## Objective
Summarize the text below about rebuilding a table from its change log in two sentences.

## Source text

────────────────────

I need to build a view that reconstructs the complete historical VENDING_MACHINES table, using only data from the VENDING_MACHINE_CHANGE_LOG table.
i.e. Since the change log rows are allowed to be orphaned, rows that have previously been deleted from VENDING_MACHINES should reappear.
The resulting view should allow me to retreive any VENDING_MACHINE row, exactly as it existed at any specific point in history.

The example data for VENDING_MACHINE_CHANGE_LOG is very short, and not quite enough to produce a complete result ...
But it should be enough to demonstrate the desired outcome.

Ultimately I think analytical functions will be required.
But I'm new to SQL analytical functions, and I'm new to Oracle and Apex as well.
So I'm not sure how to approach this - What's the best way to reconstruct the original table rows?

Here's what the desired result should look like (sorted by CHANGE_TIMESTAMP):

enter image description here

And here is the same desired result, additionally sorted by VENDING_MACHINE_ID:

enter image description here

I have built a simple query to pull the most recent column values for every VENDING_MACHINE_ID, but I don't think this method is suitable for this enormous task.
I think I need to use analytical functions instead, to get better performance and flexibility. (Or maybe I'm wrong?)

select vmcl.ID,
       vmcl.CHANGE_TIMESTAMP,
       vmcl.VENDING_MACHINE_ID,
       vmcl.MODIFIED_COLUMN_NAME,
       vmcl.MODIFIED_COLUMN_TYPE,
       vmcl.NEW_NUMBER_VALUE,
       vmcl.NEW_TEXT_VALUE

from ( select sqvmcl.VENDING_MACHINE_ID,
              sqvmcl.MODIFIED_COLUMN_NAME,
              max(sqvmcl.CHANGE_TIMESTAMP) as LAST_CHANGE_TIMESTAMP
       from VENDING_MACHINE_CHANGE_LOG sqvmcl
       where sqvmcl.CHANGE_TIMESTAMP <= /*[Current timestamp, or specified timestamp]*/
       group by sqvmcl.VENDING_MACHINE_ID, sqvmcl.MODIFIED_COLUMN_NAME ) sq

left join VENDING_MACHINE_CHANGE_LOG vmcl on vmcl.VENDING_MACHINE_ID = sq.VENDING_MACHINE_ID
                                         and vmcl.MODIFIED_COLUMN_NAME = sq.MODIFIED_COLUMN_NAME
                                         and vmcl.CHANGE_TIMESTAMP = sq.LAST_CHANGE_TIMESTAMP

Notice the left join specifically hits the unique index for the VENDING_MACHINE_CHANGE_LOG table - this is by design.

────────────────────

## Provided material
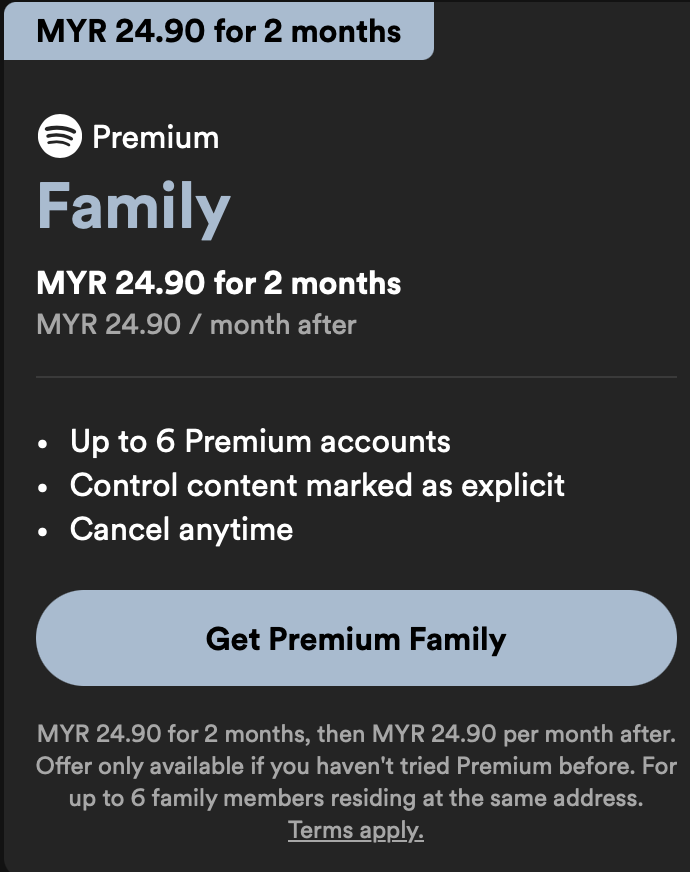Click the Spotify logo icon
The height and width of the screenshot is (872, 690).
59,137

────────────────────

## Result
The writer wants a view that rebuilds the complete history of the VENDING_MACHINES table using only the VENDING_MACHINE_CHANGE_LOG table, so that deleted rows reappear and any row can be retrieved as it existed at any point in time. They have a simple query that pulls the most recent column values for each VENDING_MACHINE_ID but doubt it suits the task, and being new to SQL analytical functions, Oracle and Apex, they ask for the best way to reconstruct the original rows.